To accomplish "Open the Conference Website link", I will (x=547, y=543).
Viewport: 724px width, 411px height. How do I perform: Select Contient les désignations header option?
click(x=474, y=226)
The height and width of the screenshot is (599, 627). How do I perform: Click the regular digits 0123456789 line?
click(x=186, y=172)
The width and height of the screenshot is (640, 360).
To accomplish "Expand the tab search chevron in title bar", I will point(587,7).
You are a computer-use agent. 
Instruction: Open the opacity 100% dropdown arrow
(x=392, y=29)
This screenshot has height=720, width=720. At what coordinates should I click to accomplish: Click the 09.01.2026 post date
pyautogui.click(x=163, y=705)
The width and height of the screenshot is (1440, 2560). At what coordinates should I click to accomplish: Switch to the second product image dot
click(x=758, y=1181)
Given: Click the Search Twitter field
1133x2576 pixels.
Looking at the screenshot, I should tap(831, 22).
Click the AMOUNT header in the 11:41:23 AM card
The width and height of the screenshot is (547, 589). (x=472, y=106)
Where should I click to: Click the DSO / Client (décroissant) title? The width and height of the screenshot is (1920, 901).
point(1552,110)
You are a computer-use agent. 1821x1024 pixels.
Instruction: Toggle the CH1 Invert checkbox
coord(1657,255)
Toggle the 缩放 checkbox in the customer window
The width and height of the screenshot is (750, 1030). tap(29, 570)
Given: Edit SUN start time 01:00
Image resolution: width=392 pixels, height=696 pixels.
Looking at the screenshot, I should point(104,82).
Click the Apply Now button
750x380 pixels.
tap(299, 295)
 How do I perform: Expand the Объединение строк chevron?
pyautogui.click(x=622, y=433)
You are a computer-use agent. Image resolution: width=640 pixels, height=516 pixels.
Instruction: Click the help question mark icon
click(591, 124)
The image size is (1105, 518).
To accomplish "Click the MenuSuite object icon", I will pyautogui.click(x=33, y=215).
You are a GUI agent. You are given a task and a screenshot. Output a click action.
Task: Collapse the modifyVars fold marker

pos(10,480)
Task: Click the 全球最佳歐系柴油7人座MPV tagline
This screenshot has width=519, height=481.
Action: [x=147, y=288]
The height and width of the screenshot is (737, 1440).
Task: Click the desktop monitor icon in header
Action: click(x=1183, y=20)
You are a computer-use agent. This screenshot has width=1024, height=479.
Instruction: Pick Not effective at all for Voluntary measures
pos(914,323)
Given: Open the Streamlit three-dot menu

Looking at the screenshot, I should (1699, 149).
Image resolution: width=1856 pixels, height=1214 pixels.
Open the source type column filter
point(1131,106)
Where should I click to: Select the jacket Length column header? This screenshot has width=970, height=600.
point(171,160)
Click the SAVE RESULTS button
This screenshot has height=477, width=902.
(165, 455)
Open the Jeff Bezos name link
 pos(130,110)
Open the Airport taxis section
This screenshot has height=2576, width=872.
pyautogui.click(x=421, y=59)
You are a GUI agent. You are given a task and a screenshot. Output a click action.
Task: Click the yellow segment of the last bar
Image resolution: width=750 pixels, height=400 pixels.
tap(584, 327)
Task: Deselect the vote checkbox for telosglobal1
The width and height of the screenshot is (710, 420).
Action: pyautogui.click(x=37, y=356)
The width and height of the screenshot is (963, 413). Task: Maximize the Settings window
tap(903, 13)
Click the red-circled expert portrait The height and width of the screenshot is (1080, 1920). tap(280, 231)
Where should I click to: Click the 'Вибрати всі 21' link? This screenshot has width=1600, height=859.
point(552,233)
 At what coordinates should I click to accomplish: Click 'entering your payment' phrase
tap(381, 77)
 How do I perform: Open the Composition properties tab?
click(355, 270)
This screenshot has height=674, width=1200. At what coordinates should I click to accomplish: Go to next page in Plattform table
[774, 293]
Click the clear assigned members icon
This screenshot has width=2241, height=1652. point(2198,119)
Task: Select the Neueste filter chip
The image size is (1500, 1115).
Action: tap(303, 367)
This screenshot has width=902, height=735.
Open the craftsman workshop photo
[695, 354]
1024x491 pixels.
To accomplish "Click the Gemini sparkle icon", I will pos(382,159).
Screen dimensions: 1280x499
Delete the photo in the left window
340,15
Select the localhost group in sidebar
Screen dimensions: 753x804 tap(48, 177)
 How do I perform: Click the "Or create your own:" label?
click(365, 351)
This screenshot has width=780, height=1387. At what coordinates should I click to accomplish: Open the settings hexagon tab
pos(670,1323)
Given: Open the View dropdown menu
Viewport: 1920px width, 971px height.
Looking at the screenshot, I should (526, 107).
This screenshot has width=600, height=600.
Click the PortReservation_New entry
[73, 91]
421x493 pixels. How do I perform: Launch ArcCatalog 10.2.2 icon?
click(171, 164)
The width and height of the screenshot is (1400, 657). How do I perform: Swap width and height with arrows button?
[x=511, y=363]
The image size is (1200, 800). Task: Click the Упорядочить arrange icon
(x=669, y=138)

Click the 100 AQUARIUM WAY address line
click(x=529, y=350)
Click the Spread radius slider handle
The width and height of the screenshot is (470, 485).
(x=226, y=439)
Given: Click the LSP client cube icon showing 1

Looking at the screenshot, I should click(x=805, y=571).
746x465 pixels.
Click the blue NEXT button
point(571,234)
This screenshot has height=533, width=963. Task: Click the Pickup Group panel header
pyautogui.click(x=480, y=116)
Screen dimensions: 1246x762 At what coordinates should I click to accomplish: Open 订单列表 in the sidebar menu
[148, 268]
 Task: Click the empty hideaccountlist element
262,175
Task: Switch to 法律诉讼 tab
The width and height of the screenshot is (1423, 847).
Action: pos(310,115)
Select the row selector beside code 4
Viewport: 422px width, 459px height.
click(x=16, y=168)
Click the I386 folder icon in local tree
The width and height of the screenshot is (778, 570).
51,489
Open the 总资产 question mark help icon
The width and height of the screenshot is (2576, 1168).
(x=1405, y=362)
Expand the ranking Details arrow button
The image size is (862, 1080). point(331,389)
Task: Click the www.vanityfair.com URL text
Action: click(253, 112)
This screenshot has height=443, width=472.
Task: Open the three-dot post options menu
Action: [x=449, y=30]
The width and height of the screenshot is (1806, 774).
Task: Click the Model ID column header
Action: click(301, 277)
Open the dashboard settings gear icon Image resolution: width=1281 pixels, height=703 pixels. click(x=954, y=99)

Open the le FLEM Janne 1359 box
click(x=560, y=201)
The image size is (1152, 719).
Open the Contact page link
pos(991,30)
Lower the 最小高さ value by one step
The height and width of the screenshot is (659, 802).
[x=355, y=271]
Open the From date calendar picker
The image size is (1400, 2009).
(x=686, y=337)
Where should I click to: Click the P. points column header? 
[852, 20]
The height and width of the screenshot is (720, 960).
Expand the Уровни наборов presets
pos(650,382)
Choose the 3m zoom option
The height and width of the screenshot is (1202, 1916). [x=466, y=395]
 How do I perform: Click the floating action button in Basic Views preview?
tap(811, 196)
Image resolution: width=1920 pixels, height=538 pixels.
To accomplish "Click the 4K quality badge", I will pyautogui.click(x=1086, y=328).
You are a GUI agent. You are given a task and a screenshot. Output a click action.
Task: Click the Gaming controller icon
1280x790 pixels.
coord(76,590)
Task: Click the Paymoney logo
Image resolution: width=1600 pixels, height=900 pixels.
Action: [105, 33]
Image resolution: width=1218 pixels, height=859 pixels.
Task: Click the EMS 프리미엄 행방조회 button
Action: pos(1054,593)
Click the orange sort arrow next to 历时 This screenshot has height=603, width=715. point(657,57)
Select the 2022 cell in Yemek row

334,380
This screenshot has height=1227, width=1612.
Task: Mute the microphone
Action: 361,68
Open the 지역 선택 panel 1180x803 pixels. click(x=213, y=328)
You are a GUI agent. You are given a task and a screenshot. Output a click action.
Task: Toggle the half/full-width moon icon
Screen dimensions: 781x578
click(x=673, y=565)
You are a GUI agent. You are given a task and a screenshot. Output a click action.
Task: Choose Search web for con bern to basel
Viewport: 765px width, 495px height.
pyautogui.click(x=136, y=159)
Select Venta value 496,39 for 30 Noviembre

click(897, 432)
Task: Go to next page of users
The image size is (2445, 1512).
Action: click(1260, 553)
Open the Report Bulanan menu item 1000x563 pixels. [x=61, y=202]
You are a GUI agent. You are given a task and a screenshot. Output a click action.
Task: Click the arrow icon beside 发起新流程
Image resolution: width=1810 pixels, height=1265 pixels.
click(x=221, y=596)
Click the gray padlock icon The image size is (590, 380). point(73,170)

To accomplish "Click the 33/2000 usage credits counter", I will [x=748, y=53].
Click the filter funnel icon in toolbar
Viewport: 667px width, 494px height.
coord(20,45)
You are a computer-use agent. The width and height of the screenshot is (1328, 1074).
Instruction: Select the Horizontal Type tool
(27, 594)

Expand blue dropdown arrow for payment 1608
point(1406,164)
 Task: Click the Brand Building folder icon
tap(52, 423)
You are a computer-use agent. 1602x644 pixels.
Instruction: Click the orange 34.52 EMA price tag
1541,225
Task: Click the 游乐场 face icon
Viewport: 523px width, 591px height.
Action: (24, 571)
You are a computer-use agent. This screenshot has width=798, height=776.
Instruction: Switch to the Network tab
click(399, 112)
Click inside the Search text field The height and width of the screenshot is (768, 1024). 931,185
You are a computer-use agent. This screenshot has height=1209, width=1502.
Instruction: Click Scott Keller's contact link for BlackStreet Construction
+++++
▶ **YOUR GOAL**: Copy, character for character, the lines from the line that holds "Viewport: 523px width, 591px height." through the final line of the records above.

▶ **EXERCISE RESULT**:
Viewport: 523px width, 591px height.
Action: (24, 571)
You are a computer-use agent. This screenshot has width=798, height=776.
Instruction: Switch to the Network tab
click(399, 112)
Click inside the Search text field The height and width of the screenshot is (768, 1024). 931,185
You are a computer-use agent. This screenshot has height=1209, width=1502.
Instruction: Click Scott Keller's contact link for BlackStreet Construction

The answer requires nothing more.